これは当時の国民が、言い換えれば民主主義が国内に存在する特定の集団を排除・虐殺を可能にしたと見ることができるのではないでしょうか。

無論、この見方は民主主義を貶めるための非常にシニカルな考え方と批判することもできます。

ですが民主主義が結果として歴史的な悲劇を招く一因となったということも否定することはできません。

さて、以上からホロコーストが起きたのは民主主義の中で少なからずユダヤ人に対しての迫害政策が支持されたという事実も一要因として言えるでしょう。

ただし、ヒトラーが政権を獲得してすぐにユダヤ人の虐殺を始めたのではないことに注意が必要でしょう。

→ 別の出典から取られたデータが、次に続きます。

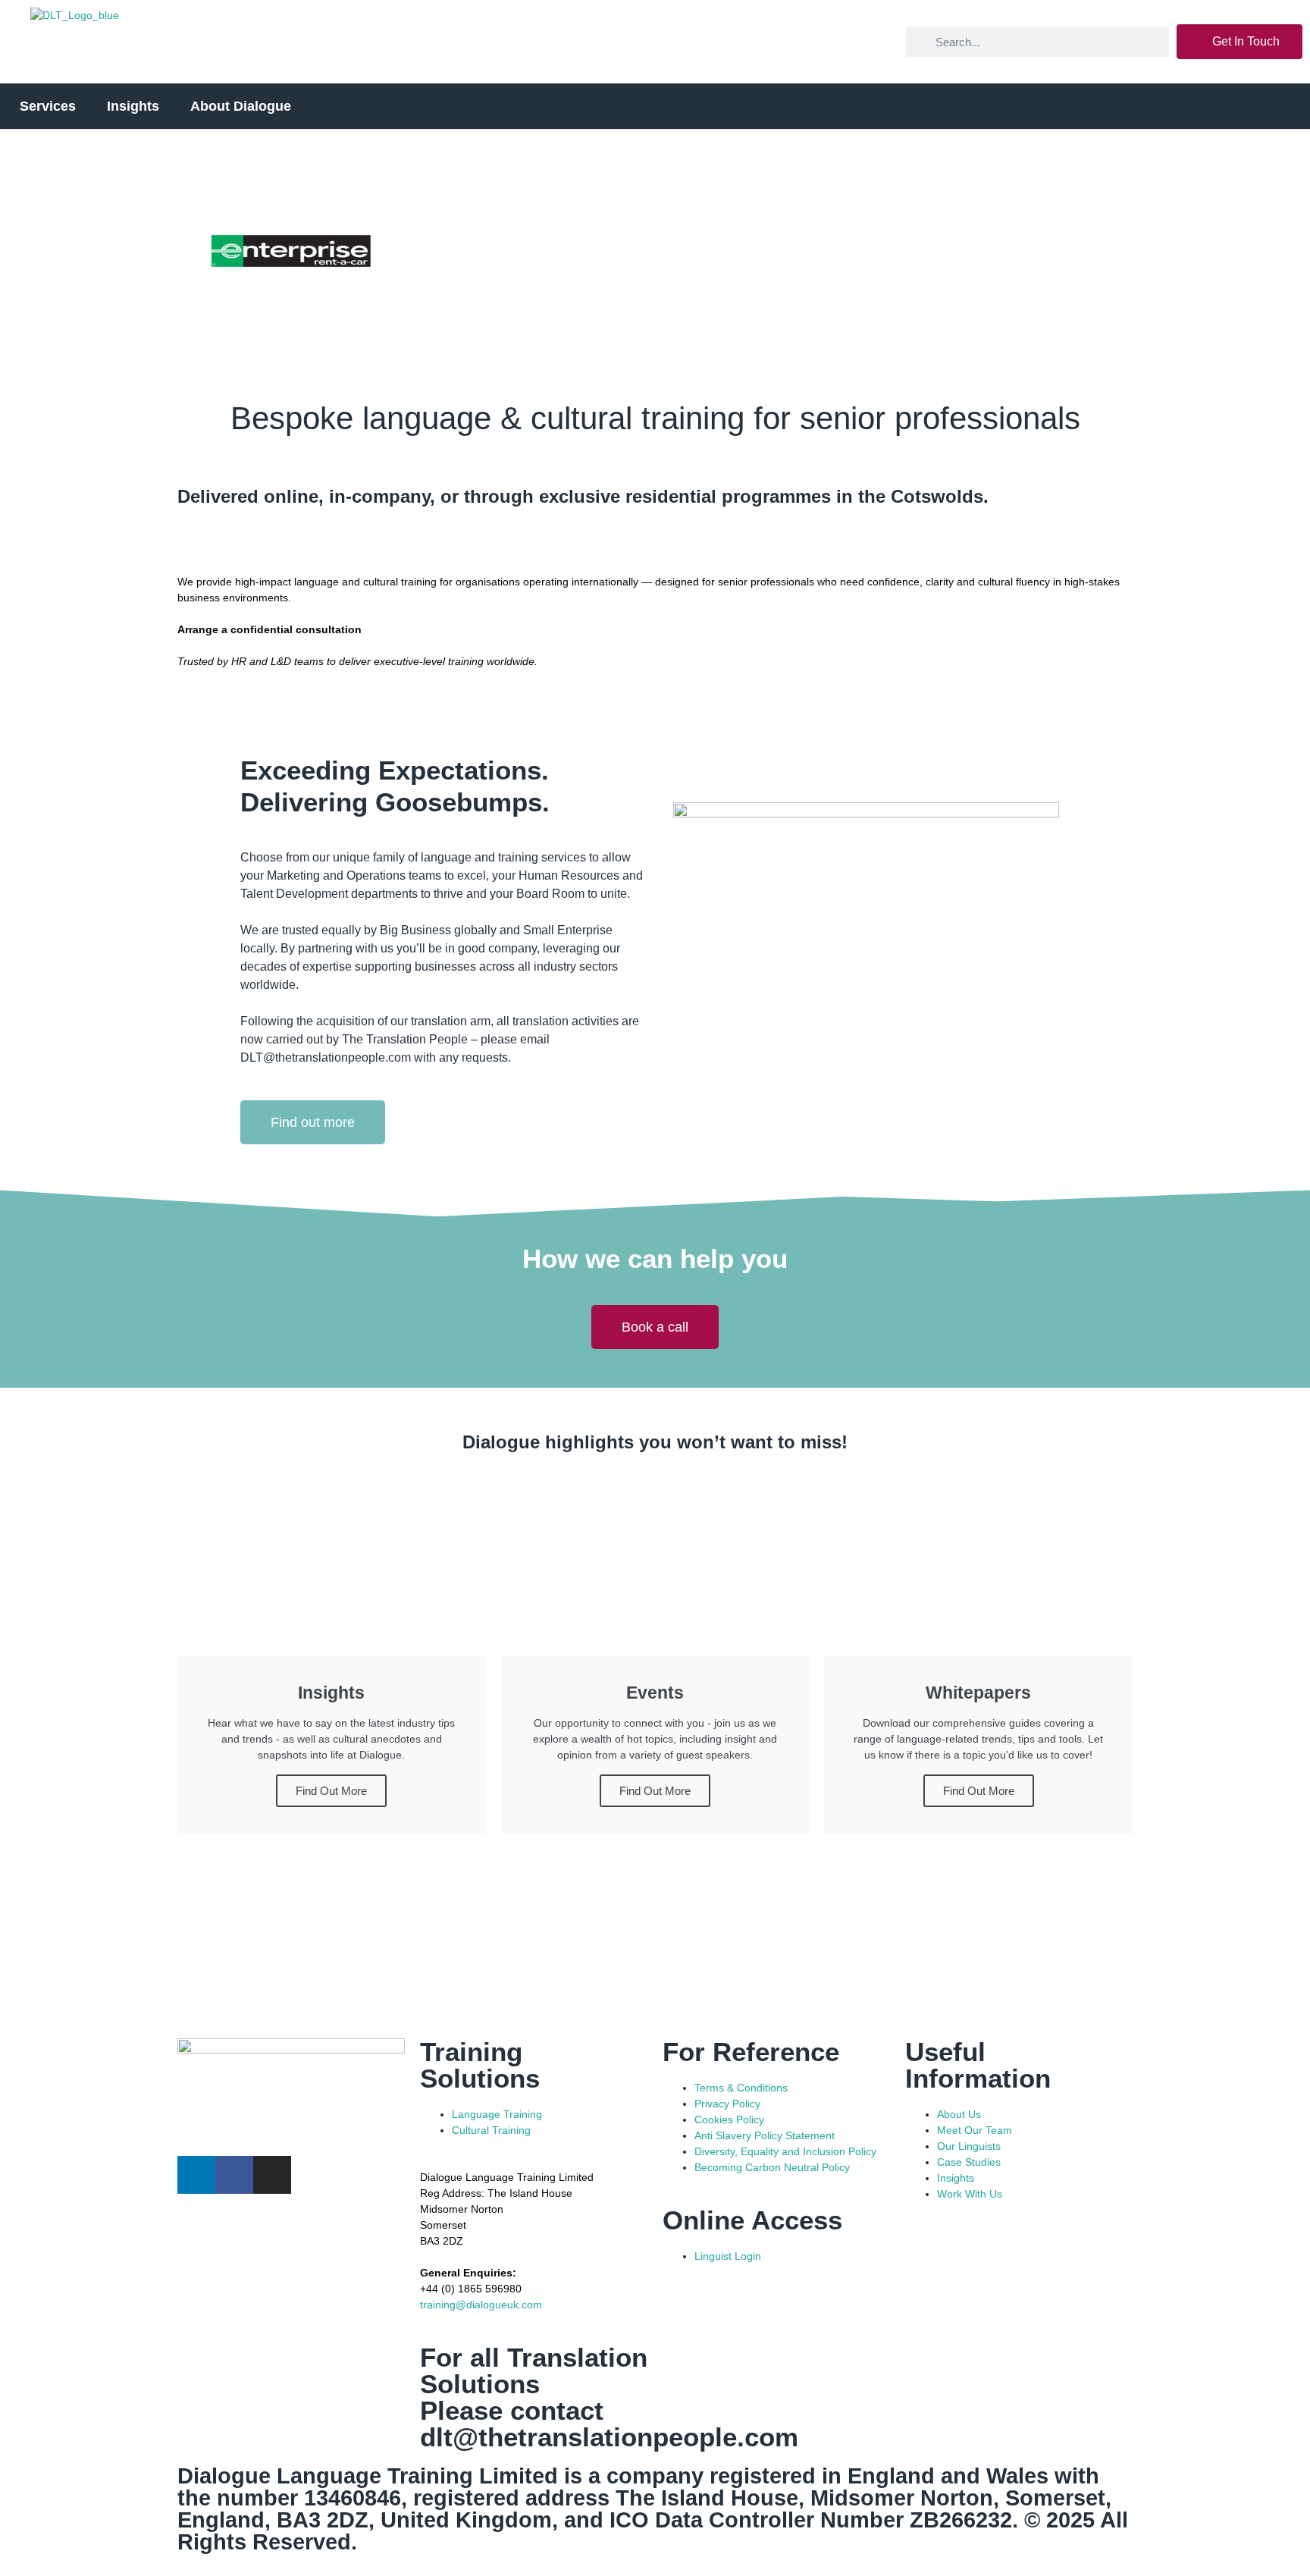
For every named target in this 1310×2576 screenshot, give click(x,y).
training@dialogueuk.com (481, 2304)
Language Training (497, 2114)
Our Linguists (969, 2146)
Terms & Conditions (741, 2088)
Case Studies (969, 2162)
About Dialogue (240, 106)
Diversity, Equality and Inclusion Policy (785, 2151)
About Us (959, 2114)
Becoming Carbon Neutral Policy (772, 2167)
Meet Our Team (974, 2130)
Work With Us (969, 2194)
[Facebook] (234, 2175)
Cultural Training (491, 2130)
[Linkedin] (196, 2175)
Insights (955, 2178)
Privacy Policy (727, 2104)
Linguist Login (727, 2256)
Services (48, 106)
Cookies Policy (729, 2119)
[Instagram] (272, 2175)
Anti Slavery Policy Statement (764, 2135)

なぜなら政権を獲得してすぐに特定の集団の虐殺を始めれば、自分も殺されるのではと国民が考えヒトラーの政権に対して拒否を示すことが予想できるからです。

しかし実際にはヒトラーは徐々に徐々にユダヤ人から権利を奪うという形で迫害をすすめていきました。

最初は公務員への就任権の剥奪、大学への入学制限から始め、次第に財産の制限、没収とユダヤ人を社会から排除していき、最終的にはホロコーストに行き着くのでした。

このようにヒトラーのユダヤ人迫害は小さな制限を課し、制限を増やしていくという形をとったのです。

そのため国民としては文字どおり他人事にしか感じられず、ヒトラーのユダヤ人迫害政策に対して積極的に反対する空気が生まれにくい背景がありました。

つまりナチスによるユダヤ人迫害は国民の意識に上らないように行われたと指摘することもできるかもしれません。

ただし、ヒトラーは反ユダヤ的な態度をとったから国民の支持を得ることができたということは忘れてはいけないでしょう。

以上から、ヒトラーがユダヤ人を迫害できた理由としては①反ユダヤ的な思想を形成したヒトラーが、ユダヤ人迫害を己の使命と確信し②その思想を受け入れる空気がドイツ社会に存在しており③ユダヤ人迫害政策が急進的に行われず、国民から断固拒否されない程度に迫害が進んでいったからではないのでしょうか。

ユダヤ人迫害は昔の遠い世界で起きたことじゃない…


さてここまではヒトラーによるユダヤ人迫害を見てきました。

こうしてみるとユダヤ人迫害の原因はヒトラーの狂気が当時のドイツに受け入れられる下地があったこと、そして迫害政策が段階的に引き上げられていったことではないかと思われます。

そして何か不都合だったり、不利益になりそうなものは段階的に行われているということが実は現在でも起きているかもしれませんよね。

そうなるとユダヤ人迫害はある意味で決して他人事と言えないのではないでしょうか。

ですので何か例え小さいことでも自分の不利益になりそうな事案が起きたら、その背後関係を考えてみることは自分の身を守るのに役立つかもしれません。